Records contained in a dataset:
<<<<
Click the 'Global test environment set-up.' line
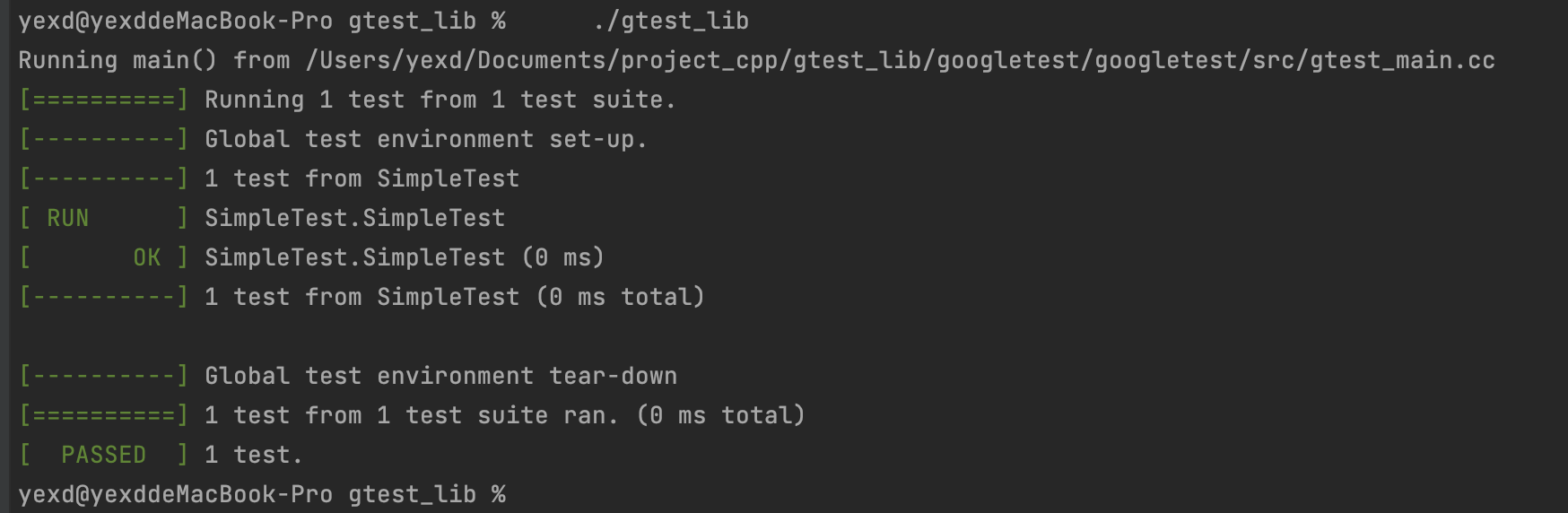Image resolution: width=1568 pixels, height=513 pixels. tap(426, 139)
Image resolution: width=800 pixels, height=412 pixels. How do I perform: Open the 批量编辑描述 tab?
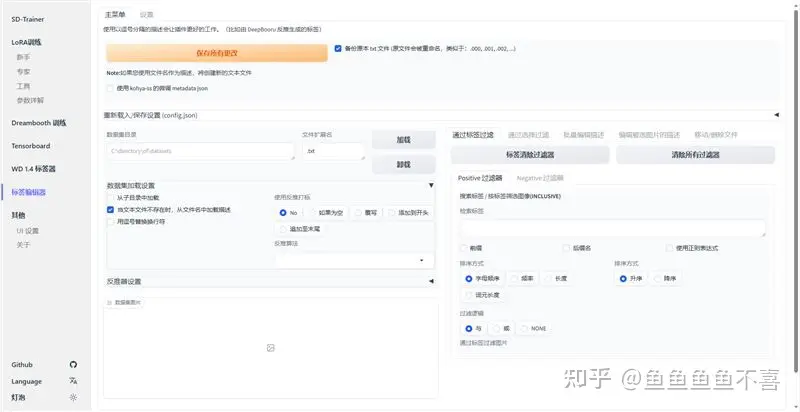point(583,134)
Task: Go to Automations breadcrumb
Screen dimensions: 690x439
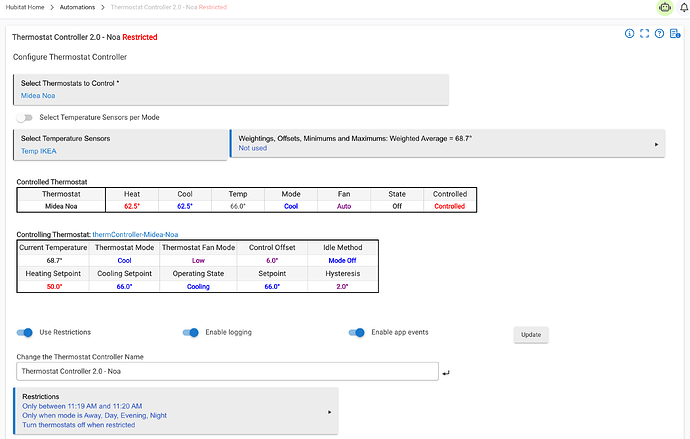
>>>>
**Task objective**
The result should be a verbatim copy of the data, free of pictures.

**Final answer**
Click the 'Global test environment set-up.' line
Image resolution: width=1568 pixels, height=513 pixels. tap(426, 139)
Image resolution: width=800 pixels, height=412 pixels. How do I perform: Open the 批量编辑描述 tab?
point(583,134)
Task: Go to Automations breadcrumb
Screen dimensions: 690x439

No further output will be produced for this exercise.